__The tasks__.
1. Using the passage on Fresnel reflectors, answer briefly:
(a) Which application is named as an example where space limits make a deep reflector a problem?
(b) What is cut from the flexible sheet before the rest is bent into a cone?
(c) What typical focal length is given for portion 13 of reflector 11?
2. Continue the passage on Fresnel reflectors, starting after its final sentence.

--- Begin Provided passage ---

In designing a light source utilizing a reflector, whether parabolic or of other shape, a focal length and aperture size must be selected. The choice of these two parameters then dictates the depth of the reflecting surface. A problem can arise when an application requires a reflector having a short focal length and a wide aperture. In order to obtain such a desired wide aperture with conventional reflectors, the reflector must be very deep, i.e., enclose a large volume. This can create severe problems when space for the reflector is limited. An example of a situation where such a problem arises is in the design of reflectors for use in automobile taillights.

One solution to this problem is to utilize a Fresnel-type reflector. A Fresnel-type reflector is typically a flat surface having structures in the form of straight or arcuate ridges and grooves which allow such a reflector to mimic the operation of a curved reflector. The problem with using a flat Fresnel-type reflector is that such reflectors are inefficient compared with true curved reflectors. This is because the curved reflector actually surrounds the light source and collects light which is emitted in many directions, while a flat reflector, although mimicking the optical properties of the curved reflector, is only able to colect light which is emitted in the direction of the plane of the reflector.

Another alternative which has been used is to provide a modified curved reflector. In such a reflector a first portion of the reflector will be curved to form a parabola having a short focal length. A second portion of the reflector will be curved to form a parabola of a longer focal length. The second portion includes a Fresnel structure which causes the second portion to mimic a parabolic reflector having the same focal length as the first portion of the reflector. This approach provides a reflector having a larger aperture than would be possible for the given focal length and depth of the reflector if a standard parabolic reflector were used. Reflectors of this type, however, still enclose an undesirably large volume.

SUMMARY OF THE INVENTION

In the present invention a Fresnel-type reflector is produced on a thin sheet of flexible material or film. A wedge shaped portion of the sheet is removed and the remaining portion of the radial Fresnel is bent into a cone. The resulting conical reflector will have the properties of the type of reflector which the Fresnel structure was designed to imitate, but will provide higher efficiency by collecting a larger portion of the light emitted by the light source. A reflector of this sort may be made to encompass much less volume than would be required by a smooth specular reflector having the shape that the Fresnel structure is designed to imitate.

BRIEF DESCRIPTION OF THE DRAWINGS

FIG. 1 is a vertical sectional view of a prior art reflector;

FIG. 2 is a plan view of a reflector corresponding to the present invention;

FIG. 3 is a cross-sectional view of a reflector according to the invention;

FIG. 4 is a cross-sectional view of a second embodiment of the invention utilizing a modified support cone; and

FIG. 5 is a plan view of a further embodiment of the invention.

DETAILED DESCRIPTION OF THE PREFERRED EMBODIMENTS

FIG. 1 illustrates a prior art approach to provide a reflector having a short focal length and a wide aperture. The system of FIG. 1 includes a light source 10 and a reflector 11, which is shown in cross-section. Reflector 11 includes a first portion 12 which is parabolic and has a focal length, typically, of approximately one inch. The reflector further includes a second portion 13 which is also parabolic in shape but has a longer focal length, typically about two inches. Portion 13 of reflector 11, however, includes a Fresnel structure which causes that portion of the reflector to have the same properties as a parabolic reflector having the focal length of portion 12 of reflector 11.

--- End Provided passage ---
--- Begin Data provided ---

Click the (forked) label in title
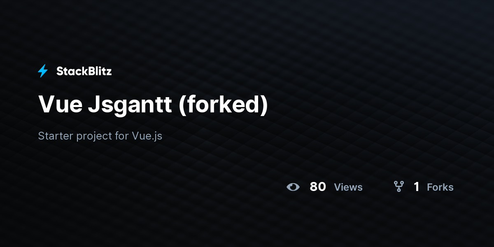This screenshot has width=494, height=247. [x=223, y=105]
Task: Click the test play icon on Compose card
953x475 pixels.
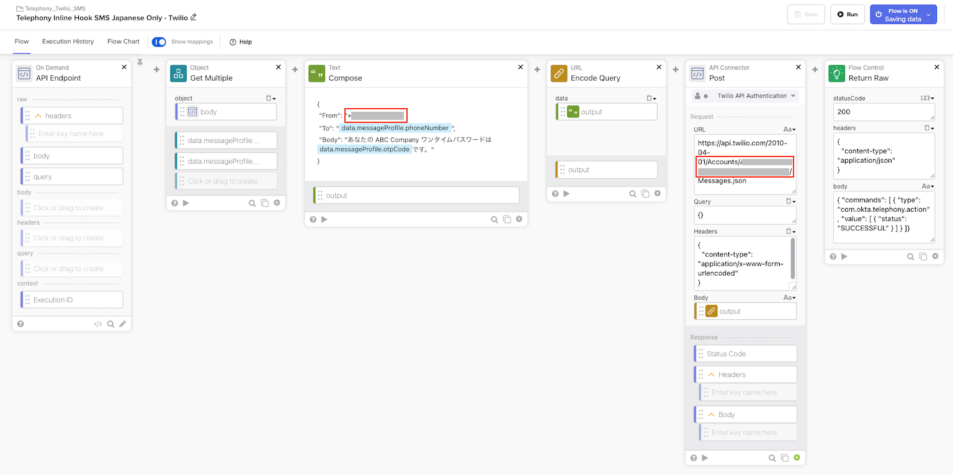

--- End Data provided ---

__Per-task outputs__.
1.
(a) Automobile taillights.
(b) A wedge shaped portion.
(c) About two inches.

2.
FIG. 2 shows a Fresnel-type reflector 20 having Fresnel structures, shown schematically as concentric rings 21, on one surface of a thin flexible substrate. In the preferred embodiment, one facet of each prismatic ring is designed to reflect light incident thereon from a predetermined source along a generally parallel path. The surface of reflector 20 having Fresnel structures 21 is silvered in a known manner to provide a reflecting surface. In the preferred embodiment aluminum is vacuum deposited on the surface. A wedge shaped portion of the sheet material 20 is removed leaving opening 22. Opening 22 has radial edges 23 and 24. A central aperture 25 is also left open.

In order to utilize reflector 20 in the present invention edges 23 and 24 are brought together and reflector 20 is formed into a truncated cone. If desired, edges 23 and 24 may be bonded to one another. When such a cone is formed, Fresnel structures 21 become a series of coaxial ridges and grooves.

In the preferred embodiment Fresnel structures 21 are designed to mimic the characteristics of a parabolic reflector having a one inch focal length when the reflector is formed into a cone in which the sides form a 140° angle with one another. For use in automobile taillights, focal lengths of one half inch to one and one half inches are generally used, although nothing in the invention precludes the use of other focal lengths or even Fresnel structures which imitate the actions of reflectors with shapes other than parabolic.

FIG. 3 shows Fresnel reflector 20 mounted on a rigid support 30 in the shape of a truncated cone. As shown Fresnel structures 21 are adjacent to support cone 30. Fresnel-type reflector 20 is bonded to support cone 30 by means of an adhesive which is inserted in the grooves produced by virtue of the Fresnel structures 21, such as groove 32. Clearly, to utilize the structure shown in FIG. 3, the sheet material forming the reflector 20 must be transparent in order to allow light to reach the Fresnel structures 21. Nothing in the invention precludes positioning smooth surface 33 of Fresnel-type reflector 20 adjacent to support cone 30 and Fresnel structures 21 on the outer surface. The embodiment shown in FIG. 3 is, however, preferred because the positioning of Fresnel structure 21 adjacent to support cone 30 allows smooth surface 33 to protect Fresnel structures 21 from physical damage.

Light source 34, in this case an incandescent light bulb, is inserted through the hole provided by aperture 25 of FIG. 2. As may be seen from FIG. 3, light emitted by light bulb 34 through a wide range of angles will be reflected by Fresnel-type reflector 20, providing a compact high efficiency lamp.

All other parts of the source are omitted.